▶ _Short problem_:
Copy every line of the entries below exactly, leaving out the pictures.
>> BEGIN Supplied material
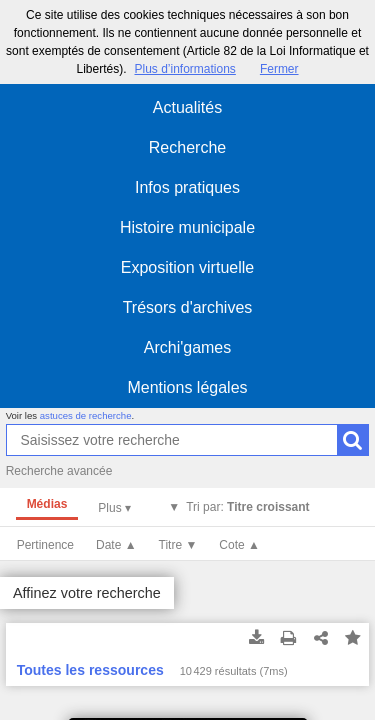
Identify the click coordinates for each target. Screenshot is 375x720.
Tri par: (247, 507)
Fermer (279, 69)
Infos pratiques (187, 187)
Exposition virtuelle (187, 267)
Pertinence (45, 545)
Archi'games (188, 347)
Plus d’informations (184, 69)
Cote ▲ (239, 545)
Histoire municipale (187, 227)
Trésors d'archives (188, 307)
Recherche (187, 147)
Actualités (187, 107)
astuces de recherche (86, 415)
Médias (47, 504)
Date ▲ (116, 545)
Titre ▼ (178, 545)
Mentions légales (187, 387)
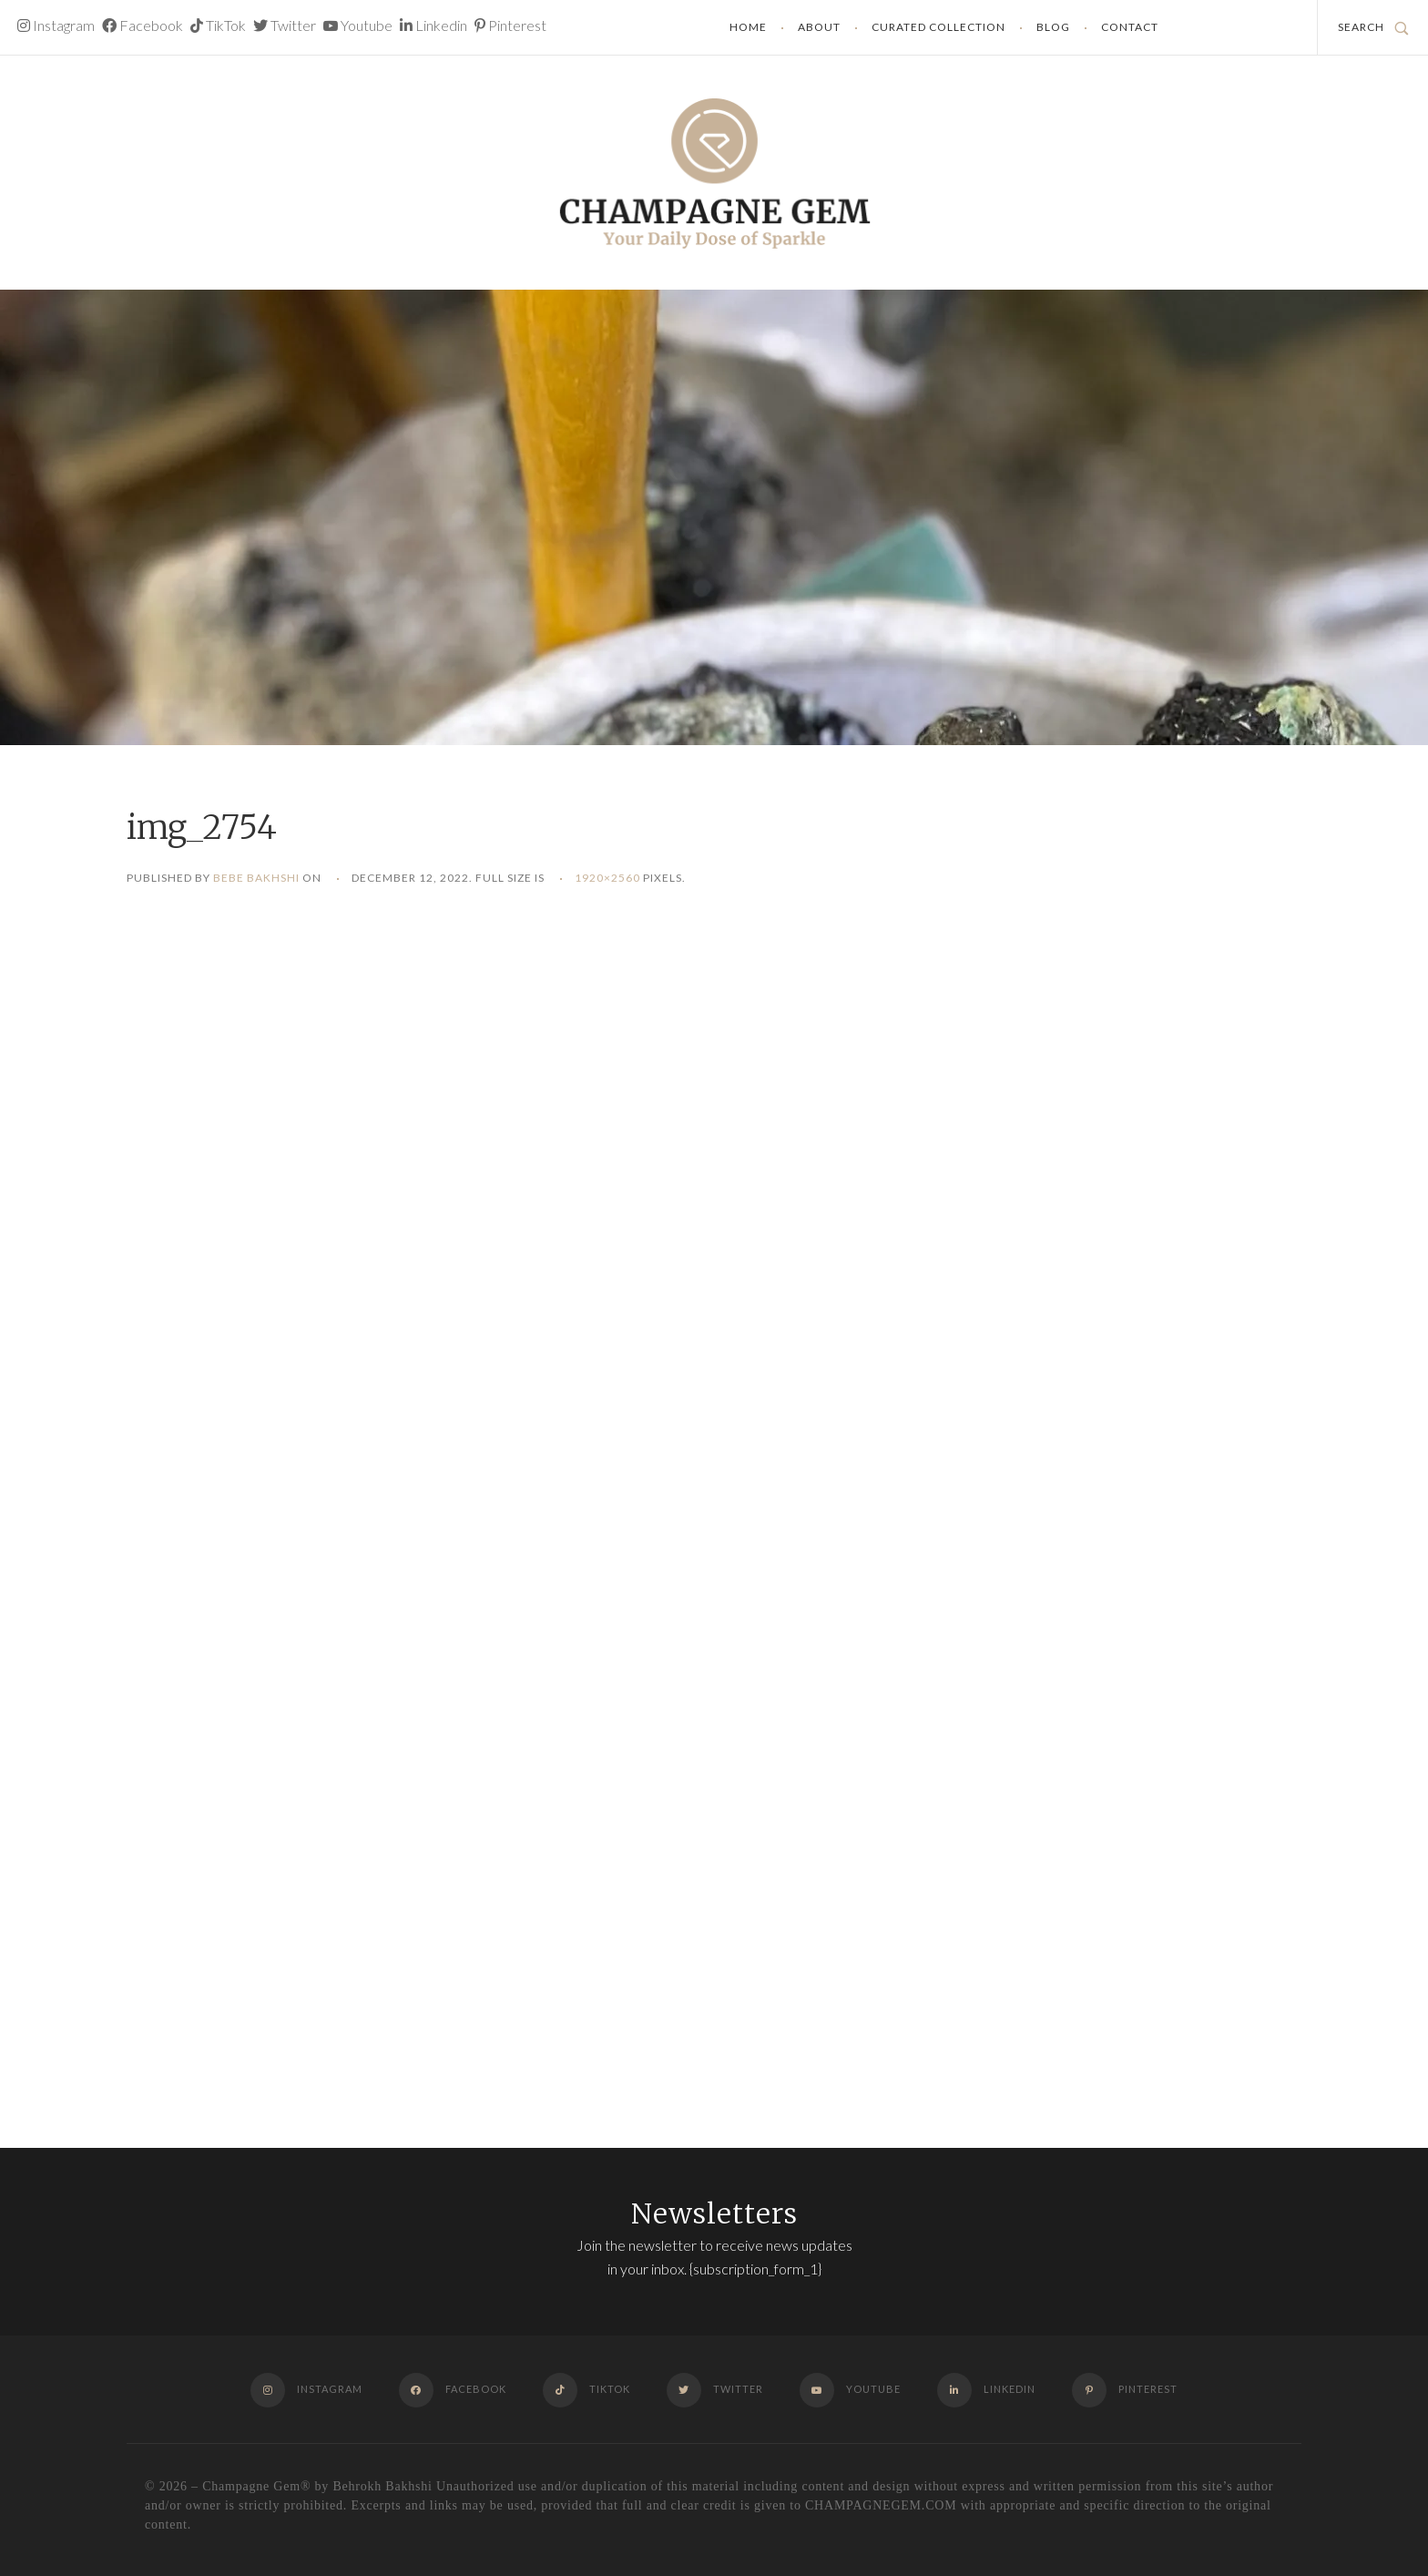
>> END Supplied material
▶ _Correct response_:
Identify the click coordinates for each target. Screenshot is 375x720.
Tri par: (247, 507)
Fermer (279, 69)
Infos pratiques (187, 187)
Exposition virtuelle (187, 267)
Pertinence (45, 545)
Archi'games (188, 347)
Plus d’informations (184, 69)
Cote ▲ (239, 545)
Histoire municipale (187, 227)
Trésors d'archives (188, 307)
Recherche (187, 147)
Actualités (187, 107)
astuces de recherche (86, 415)
Médias (47, 504)
Date ▲ (116, 545)
Titre ▼ (178, 545)
Mentions légales (187, 387)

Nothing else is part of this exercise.